Cientista baiano busca utilizar vegetação da Caatinga para criar produto que deixe outras plantas mais resistentes à seca

Projeto tem o objetivo de gerar nova tecnologia, a qual produtores de áreas onde há pouca demanda hídrica recorram para manter a produtividade e gerar lucro e renda.
Utilizar micro-organismos que habitam em plantas típicas da caatinga para fazer com que espécies de outros locais se tornem mais resistentes à seca. Essa é a pesquisa e missão do cientista baiano Adailson Feitoza, professor e coordenador do curso de engenharia de bioprocessos e biotecnologia da Universidade do Estado da Bahia (Uneb), em Juazeiro, norte da Bahia.
Quando concluída, a pesquisa espera encontrar um conjunto de bactérias que possam ser transformadas em um produto comercial que ajude a reparar os danos causados pelas mudanças climáticas que são consequências da degradação do meio ambiente.
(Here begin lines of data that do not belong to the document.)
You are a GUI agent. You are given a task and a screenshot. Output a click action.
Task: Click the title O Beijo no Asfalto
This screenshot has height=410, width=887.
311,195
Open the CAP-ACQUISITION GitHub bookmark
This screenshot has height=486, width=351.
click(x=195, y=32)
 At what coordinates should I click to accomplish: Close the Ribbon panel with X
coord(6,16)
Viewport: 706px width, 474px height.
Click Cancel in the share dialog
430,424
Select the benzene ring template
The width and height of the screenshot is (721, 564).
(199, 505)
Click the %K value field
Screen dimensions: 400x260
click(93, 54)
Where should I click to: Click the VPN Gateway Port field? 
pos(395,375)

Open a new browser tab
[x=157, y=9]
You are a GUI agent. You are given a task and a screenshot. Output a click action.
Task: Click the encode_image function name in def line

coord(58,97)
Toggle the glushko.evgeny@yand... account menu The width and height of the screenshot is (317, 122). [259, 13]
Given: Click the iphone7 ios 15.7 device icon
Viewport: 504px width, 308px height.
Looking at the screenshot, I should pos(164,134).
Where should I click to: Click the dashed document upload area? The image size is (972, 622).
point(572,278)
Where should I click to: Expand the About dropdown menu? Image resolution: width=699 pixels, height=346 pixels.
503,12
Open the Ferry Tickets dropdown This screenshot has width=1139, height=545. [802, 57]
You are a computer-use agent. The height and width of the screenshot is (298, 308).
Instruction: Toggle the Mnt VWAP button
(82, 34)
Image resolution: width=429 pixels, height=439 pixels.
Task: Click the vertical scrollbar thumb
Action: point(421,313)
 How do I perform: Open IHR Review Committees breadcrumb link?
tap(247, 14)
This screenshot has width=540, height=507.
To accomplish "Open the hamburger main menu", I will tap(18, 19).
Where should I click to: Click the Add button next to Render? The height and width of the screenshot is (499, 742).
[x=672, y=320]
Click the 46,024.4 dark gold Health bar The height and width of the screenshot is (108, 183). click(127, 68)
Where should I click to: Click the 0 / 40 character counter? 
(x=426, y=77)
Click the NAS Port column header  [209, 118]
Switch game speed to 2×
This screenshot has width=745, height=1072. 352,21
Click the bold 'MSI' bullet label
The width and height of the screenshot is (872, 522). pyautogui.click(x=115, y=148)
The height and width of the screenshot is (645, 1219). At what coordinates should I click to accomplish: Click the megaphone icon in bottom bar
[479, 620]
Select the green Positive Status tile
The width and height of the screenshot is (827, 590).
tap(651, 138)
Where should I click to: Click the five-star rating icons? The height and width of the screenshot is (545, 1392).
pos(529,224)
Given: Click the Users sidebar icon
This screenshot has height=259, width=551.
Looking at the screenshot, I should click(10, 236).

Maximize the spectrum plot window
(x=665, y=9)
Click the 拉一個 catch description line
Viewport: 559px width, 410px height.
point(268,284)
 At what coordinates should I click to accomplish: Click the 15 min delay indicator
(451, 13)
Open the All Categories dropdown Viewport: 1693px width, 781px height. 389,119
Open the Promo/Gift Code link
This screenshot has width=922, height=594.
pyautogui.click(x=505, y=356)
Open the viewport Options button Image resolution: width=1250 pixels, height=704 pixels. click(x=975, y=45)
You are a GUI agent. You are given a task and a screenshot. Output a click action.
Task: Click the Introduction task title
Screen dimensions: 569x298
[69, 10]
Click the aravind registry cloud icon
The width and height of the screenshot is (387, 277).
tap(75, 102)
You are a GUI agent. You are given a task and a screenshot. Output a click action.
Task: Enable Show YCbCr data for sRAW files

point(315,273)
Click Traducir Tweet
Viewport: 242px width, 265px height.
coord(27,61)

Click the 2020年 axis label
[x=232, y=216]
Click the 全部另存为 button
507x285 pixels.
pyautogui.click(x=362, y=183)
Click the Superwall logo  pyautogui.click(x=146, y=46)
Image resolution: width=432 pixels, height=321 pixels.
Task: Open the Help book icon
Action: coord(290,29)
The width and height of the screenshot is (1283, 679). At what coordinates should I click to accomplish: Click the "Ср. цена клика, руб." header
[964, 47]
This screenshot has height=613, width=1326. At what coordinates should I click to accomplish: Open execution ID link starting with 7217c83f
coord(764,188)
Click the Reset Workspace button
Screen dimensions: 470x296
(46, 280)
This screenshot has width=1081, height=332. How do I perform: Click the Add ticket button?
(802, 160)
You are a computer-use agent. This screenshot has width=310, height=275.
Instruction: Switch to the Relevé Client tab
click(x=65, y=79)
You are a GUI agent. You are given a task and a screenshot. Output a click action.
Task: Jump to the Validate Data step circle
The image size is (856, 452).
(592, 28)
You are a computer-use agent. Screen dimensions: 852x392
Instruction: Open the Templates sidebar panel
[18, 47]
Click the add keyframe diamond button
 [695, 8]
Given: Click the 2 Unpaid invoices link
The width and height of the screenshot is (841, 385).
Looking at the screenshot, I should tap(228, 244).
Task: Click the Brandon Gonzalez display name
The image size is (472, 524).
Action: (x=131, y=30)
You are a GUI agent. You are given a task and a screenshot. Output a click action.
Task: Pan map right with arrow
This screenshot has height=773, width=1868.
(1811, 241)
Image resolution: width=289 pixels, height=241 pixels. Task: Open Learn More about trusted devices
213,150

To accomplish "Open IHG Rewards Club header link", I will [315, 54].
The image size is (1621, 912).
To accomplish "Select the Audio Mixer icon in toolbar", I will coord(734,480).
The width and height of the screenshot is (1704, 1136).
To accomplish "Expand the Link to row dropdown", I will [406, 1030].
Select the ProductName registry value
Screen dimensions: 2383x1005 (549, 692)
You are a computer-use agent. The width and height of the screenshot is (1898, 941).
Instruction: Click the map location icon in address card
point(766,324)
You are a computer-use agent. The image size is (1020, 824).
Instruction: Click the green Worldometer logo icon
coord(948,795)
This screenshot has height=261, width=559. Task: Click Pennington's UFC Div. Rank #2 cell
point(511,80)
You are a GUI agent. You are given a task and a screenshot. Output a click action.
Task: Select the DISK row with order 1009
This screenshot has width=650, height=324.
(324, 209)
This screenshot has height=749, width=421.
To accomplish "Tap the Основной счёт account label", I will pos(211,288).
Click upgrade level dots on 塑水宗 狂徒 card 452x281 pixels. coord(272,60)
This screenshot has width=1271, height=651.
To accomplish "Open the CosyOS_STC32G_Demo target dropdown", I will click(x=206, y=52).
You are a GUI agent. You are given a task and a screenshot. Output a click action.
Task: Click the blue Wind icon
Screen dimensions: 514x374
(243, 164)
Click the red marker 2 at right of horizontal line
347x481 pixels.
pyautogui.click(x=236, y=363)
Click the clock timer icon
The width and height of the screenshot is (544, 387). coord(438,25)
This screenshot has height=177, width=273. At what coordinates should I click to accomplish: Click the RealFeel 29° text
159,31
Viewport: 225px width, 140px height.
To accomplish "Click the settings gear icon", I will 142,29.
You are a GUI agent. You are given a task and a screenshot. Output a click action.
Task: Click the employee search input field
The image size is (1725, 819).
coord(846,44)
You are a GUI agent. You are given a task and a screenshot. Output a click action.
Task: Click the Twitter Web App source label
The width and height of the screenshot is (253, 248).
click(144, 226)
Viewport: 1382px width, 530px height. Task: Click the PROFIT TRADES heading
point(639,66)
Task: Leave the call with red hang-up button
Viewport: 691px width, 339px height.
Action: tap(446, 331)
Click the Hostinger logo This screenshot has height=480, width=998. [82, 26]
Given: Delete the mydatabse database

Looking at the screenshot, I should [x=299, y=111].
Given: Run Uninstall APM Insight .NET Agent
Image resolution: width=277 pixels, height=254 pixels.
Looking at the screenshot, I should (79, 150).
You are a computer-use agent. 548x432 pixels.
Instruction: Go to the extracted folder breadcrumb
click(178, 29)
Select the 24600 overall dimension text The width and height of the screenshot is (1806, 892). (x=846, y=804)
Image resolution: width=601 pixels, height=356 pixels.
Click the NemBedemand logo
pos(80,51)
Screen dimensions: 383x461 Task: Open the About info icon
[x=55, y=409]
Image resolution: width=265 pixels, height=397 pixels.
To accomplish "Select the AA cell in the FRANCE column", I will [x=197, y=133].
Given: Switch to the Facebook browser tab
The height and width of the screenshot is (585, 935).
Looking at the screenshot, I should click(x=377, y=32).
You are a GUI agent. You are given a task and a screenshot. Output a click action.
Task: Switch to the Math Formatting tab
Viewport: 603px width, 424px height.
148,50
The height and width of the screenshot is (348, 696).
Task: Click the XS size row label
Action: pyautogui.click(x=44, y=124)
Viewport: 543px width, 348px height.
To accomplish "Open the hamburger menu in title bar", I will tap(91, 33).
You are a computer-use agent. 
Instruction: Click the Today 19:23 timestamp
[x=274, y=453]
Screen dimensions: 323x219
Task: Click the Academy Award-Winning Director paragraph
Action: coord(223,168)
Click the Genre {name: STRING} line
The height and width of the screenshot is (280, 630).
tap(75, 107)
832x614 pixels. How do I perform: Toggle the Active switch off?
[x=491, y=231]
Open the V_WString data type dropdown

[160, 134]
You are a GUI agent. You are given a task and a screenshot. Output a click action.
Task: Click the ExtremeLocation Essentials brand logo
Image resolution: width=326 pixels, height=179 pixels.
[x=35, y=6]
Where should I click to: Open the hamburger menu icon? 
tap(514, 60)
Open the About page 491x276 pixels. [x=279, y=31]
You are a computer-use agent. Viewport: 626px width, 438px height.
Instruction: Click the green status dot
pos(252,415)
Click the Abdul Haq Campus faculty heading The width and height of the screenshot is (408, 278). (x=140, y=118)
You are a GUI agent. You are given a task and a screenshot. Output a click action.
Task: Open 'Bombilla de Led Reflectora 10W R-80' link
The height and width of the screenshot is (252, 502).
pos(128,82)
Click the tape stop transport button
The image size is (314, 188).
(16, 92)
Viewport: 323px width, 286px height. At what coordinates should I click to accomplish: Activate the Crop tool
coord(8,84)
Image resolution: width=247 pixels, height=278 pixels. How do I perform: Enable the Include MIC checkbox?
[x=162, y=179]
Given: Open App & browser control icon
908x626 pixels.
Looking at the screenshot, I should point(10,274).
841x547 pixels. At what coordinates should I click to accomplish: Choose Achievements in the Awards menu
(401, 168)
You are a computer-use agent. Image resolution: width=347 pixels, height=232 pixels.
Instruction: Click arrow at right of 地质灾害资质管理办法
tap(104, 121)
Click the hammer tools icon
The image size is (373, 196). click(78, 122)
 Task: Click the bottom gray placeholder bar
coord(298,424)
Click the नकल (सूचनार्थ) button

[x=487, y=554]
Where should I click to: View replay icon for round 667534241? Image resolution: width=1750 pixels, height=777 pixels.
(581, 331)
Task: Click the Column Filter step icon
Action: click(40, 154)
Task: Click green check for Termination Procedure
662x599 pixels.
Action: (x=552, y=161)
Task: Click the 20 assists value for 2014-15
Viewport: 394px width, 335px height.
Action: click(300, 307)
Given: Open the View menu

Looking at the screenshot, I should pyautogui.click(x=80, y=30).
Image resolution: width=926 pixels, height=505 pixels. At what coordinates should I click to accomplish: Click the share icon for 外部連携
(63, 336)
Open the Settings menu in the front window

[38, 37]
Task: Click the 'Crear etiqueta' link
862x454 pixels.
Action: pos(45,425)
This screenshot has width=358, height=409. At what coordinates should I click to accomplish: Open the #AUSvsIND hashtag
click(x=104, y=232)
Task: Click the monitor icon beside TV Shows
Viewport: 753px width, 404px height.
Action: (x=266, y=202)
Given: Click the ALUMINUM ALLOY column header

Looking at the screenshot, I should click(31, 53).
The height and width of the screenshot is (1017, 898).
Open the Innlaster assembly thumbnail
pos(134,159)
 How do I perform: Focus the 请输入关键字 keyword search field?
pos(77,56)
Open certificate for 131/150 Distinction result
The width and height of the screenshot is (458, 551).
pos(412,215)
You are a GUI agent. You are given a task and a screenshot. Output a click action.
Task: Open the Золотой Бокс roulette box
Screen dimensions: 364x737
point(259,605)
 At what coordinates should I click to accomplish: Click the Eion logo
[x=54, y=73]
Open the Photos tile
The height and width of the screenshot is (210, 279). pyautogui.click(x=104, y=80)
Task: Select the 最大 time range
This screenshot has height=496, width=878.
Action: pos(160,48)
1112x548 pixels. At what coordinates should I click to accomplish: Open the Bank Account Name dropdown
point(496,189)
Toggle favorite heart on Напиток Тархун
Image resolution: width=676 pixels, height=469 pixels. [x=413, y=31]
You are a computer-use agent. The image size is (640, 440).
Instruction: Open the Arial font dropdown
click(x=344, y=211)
Cientista baiano quer utilizar bactérias de vegetação da caatinga para criar produto que aumente resitência de outras espécie à seca — Foto: Secretaria de Ciência, Tecnologia e Inovação/Divulgação
O impacto proporcionado pelo estudo estudo pretende gerar uma nova tecnologia, a qual produtores de áreas onde há pouca demanda hídrica recorram para manter a produtividade e gerar lucro e renda.
“A tecnologia será voltada para desde os micro e pequenos produtores, até os que produzem em larga escala”, fala Adailson.
Ele afirma que a inspiração para a pesquisa surgiu dos dados alarmantes que apontam aumento na variabilidade de chuva e seca até 2050, o que pode, dentre outras coisas, prejudicar a produção agrícola. Após se deparar com os dados, surgiu o questionamento: como manter produtividade agrícola em solo árido?
Pensando nisso, Adailson elaborou uma proposta de estimular micro-organismos que habitam ao redor, e em partes do tecido interno de plantas típicas da caatinga, para fornecer os nutrientes necessários para diversas espécies. Esta técnica pode auxiliar a vegetação a tolerar as condições climáticas nocivas de uma determinada região.
A pesquisa teve origem no bioma caatinga e se desenvolveu na Estação Ecológica Raso da Catarina, área considerada uma das mais quentes e com menor índice pluviométrico da Bahia.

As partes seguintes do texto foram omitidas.